Apache Flink Settings - Amazon Kinesis Data Analytics

Apache Flink Settings

Kinesis Data Analytics for Apache Flink is an implementation of the Apache Flink framework. Kinesis Data Analytics uses the default values described in this section. Some of these values can be set by Kinesis Data Analytics applications in code, and others cannot be changed.

This topic contains the following sections:

State Backend

Kinesis Data Analytics stores transient data in a state backend. Kinesis Data Analytics uses the RocksDBStateBackend. Calling setStateBackend to set a different backend has no effect.

We enable the following features on the state backend:

  • Incremental state backend snapshots

  • Asynchronous state backend snapshots

  • Local recovery of checkpoints

In Kinesis Data Analytics, the state.backend.rocksdb.ttl.compaction.filter.enabled configuration is enabled by default. Using this filter, you can update your application code to enable the compaction cleanup strategy. For more information, see State TTL in Flink 1.8.0 in the Apache Flink documentation.

For more information about state backends, see State Backends in the Apache Flink documentation.

Checkpointing

Kinesis Data Analytics for Apache Flink uses a default checkpoint configuration with the following values. Some of these vales can be changed. You must set CheckpointConfiguration.ConfigurationType to CUSTOM for Kinesis Data Analytics to use modified checkpointing values.

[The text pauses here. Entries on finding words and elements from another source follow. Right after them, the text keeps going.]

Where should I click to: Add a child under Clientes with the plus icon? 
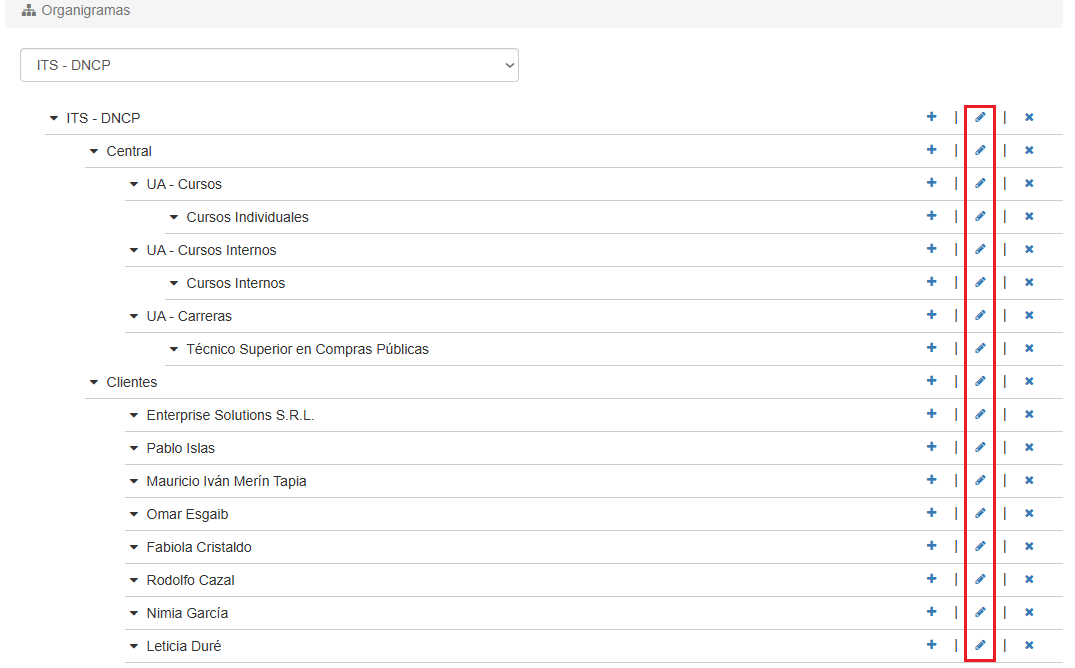931,381
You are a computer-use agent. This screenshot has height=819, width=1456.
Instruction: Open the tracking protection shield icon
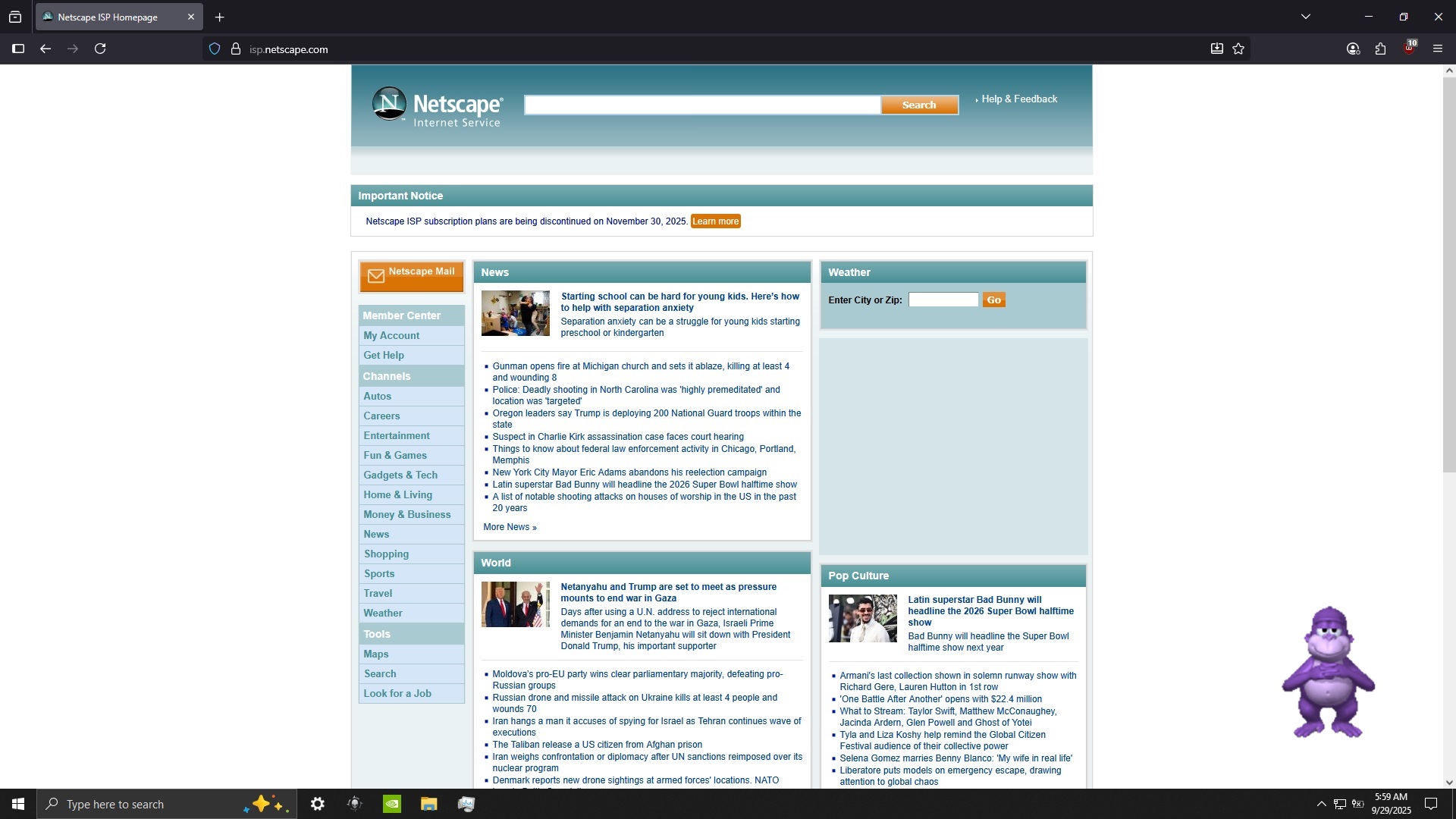coord(215,49)
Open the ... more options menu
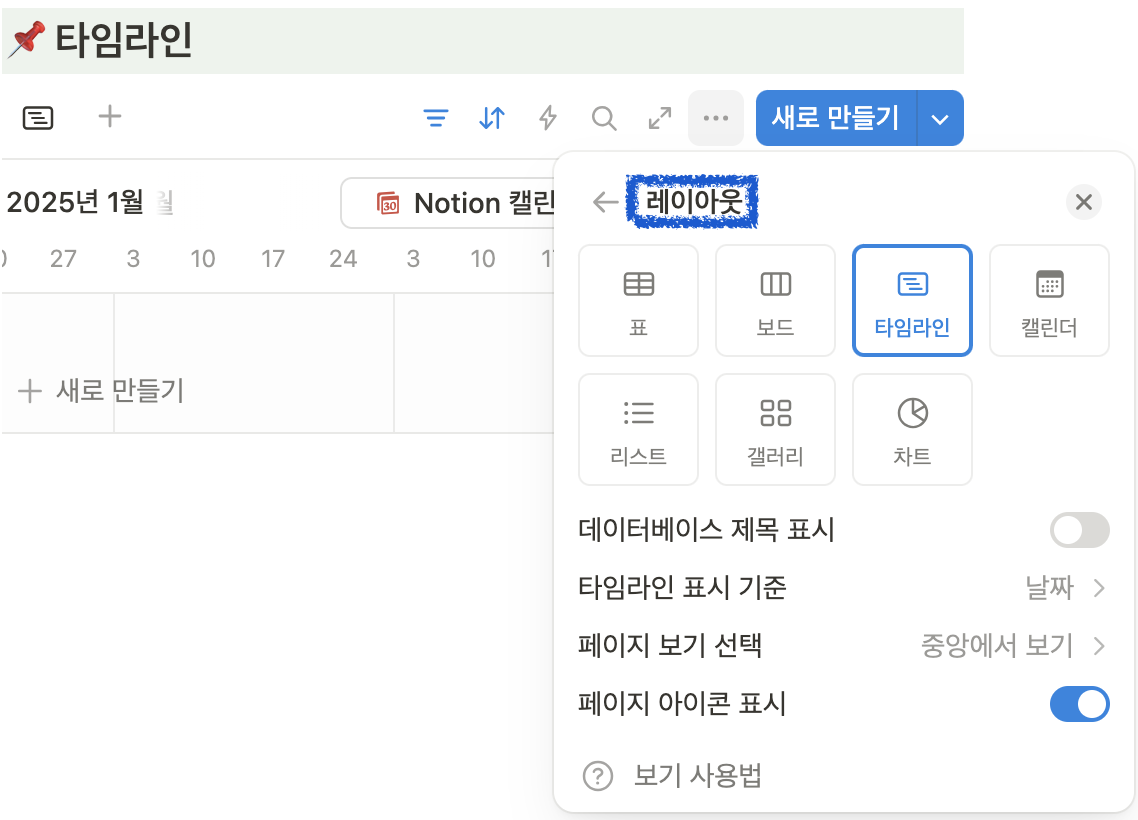Image resolution: width=1138 pixels, height=820 pixels. [716, 118]
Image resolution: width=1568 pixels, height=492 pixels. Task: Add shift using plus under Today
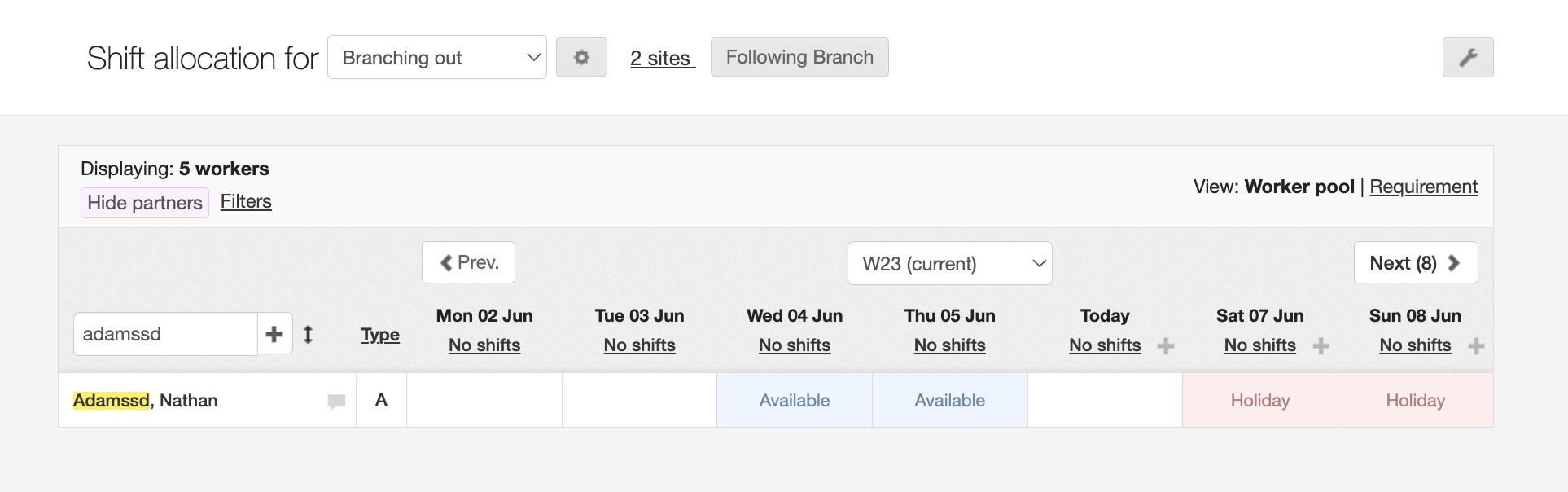tap(1166, 346)
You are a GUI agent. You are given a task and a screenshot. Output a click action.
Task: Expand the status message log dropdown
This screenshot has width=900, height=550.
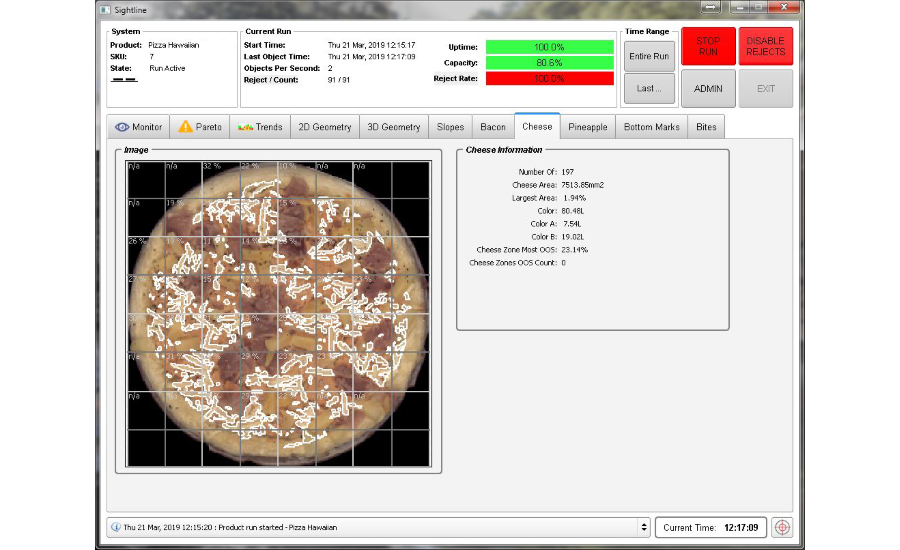643,527
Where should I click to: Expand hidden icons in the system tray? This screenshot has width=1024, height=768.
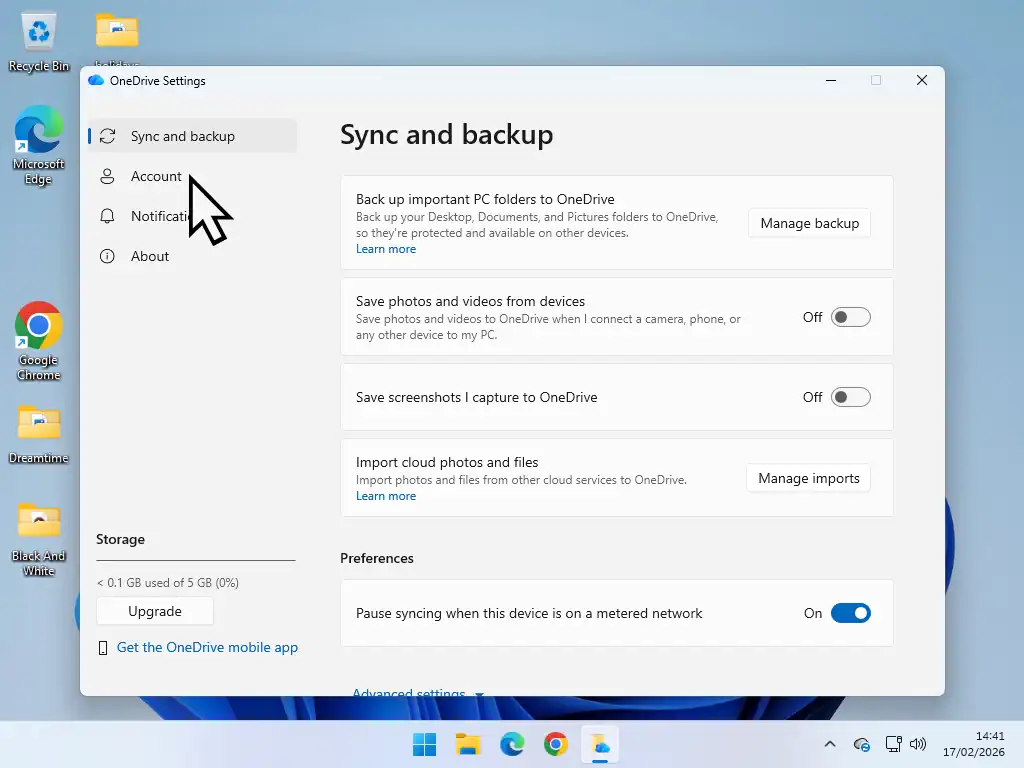(x=829, y=744)
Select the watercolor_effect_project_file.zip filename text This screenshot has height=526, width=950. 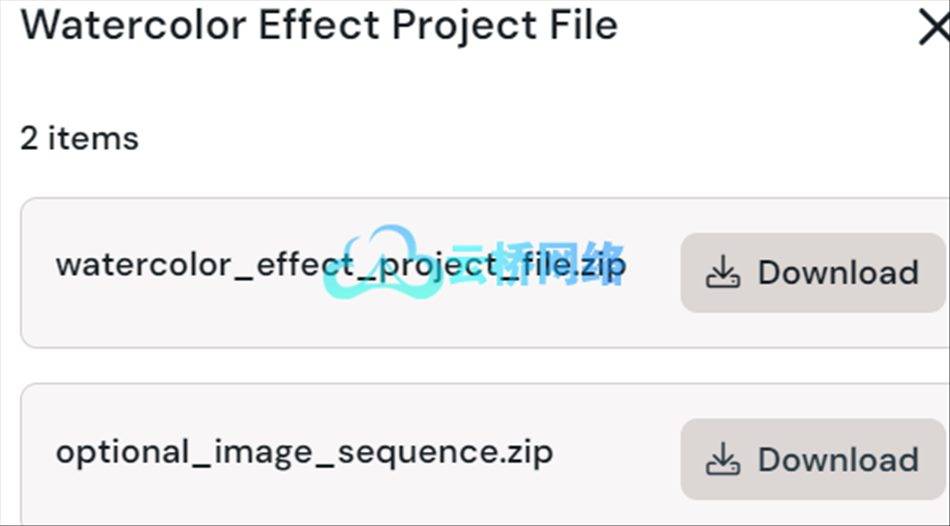[341, 266]
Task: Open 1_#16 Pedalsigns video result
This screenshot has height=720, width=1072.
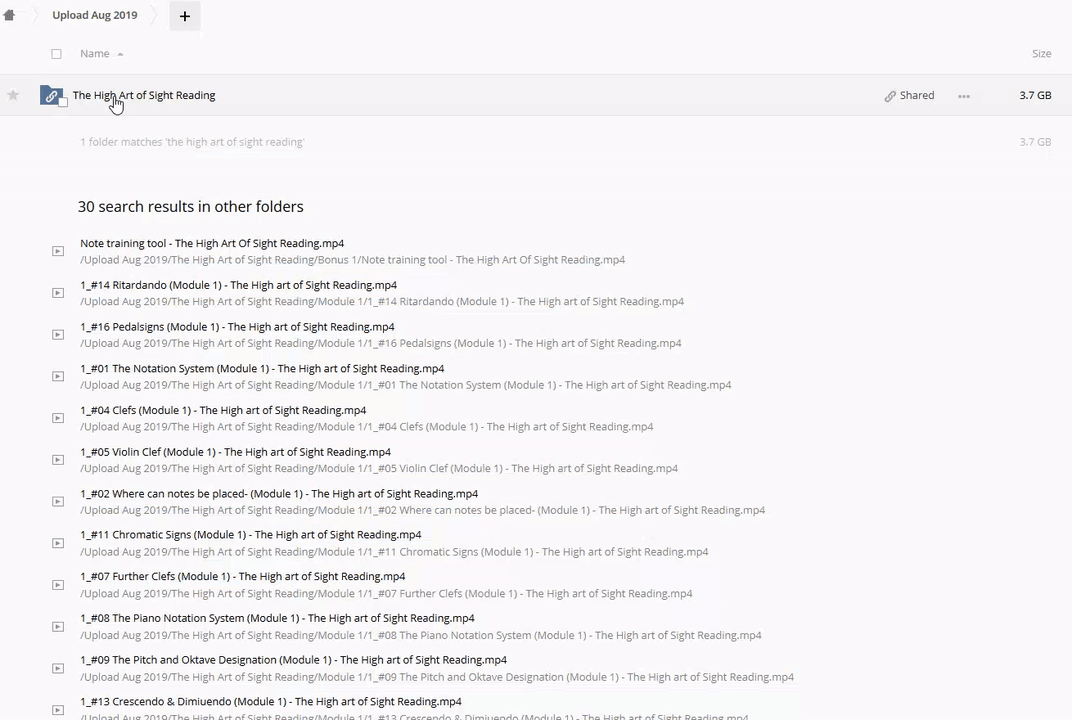Action: (x=237, y=327)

Setting Can be modified? Default Value
CheckpointingEnabled Modifiable True
CheckpointInterval Modifiable 60000
MinPauseBetweenCheckpoints Modifiable 5000
Number of Concurrent Checkpoints Not Modifiable 1
Checkpointing Mode Not Modifiable Exactly Once
Checkpoint Retention Policy Not Modifiable On Failure
Checkpoint Timeout Not Modifiable 60 minutes
Max Checkpoints Retained Not Modifiable 1
Restart Strategy Not Modifiable Fixed Delay, with infinite retries every 10 seconds.
Checkpoint and Savepoint Location Not Modifiable We store durable checkpoint and savepoint data to a service-owned S3 bucket.
State Backend Memory Threshold Not Modifiable 1048576

Savepointing

By default, when restoring from a savepoint, the resume operation will try to map all state of the savepoint back to the program you are restoring with. If you dropped an operator, by default, restoring from a savepoint that has data that corresponds to the missing operator will fail. You can allow the operation to succeed by setting the AllowNonRestoredState parameter of the application's FlinkRunConfiguration to true. This will allow the resume operation to skip state that cannot be mapped to the new program.

For more information, see Allowing Non-Restored State in the Apache Flink documentation.

Heap Sizes

Kinesis Data Analytics allocates each KPU 3 GiB of JVM heap, and reserves 1 GiB for native code allocations. For information about increasing your application capacity, see Application Scaling in Kinesis Data Analytics for Apache Flink.

For more information about JVM heap sizes, see Configuration in the Apache Flink documentation.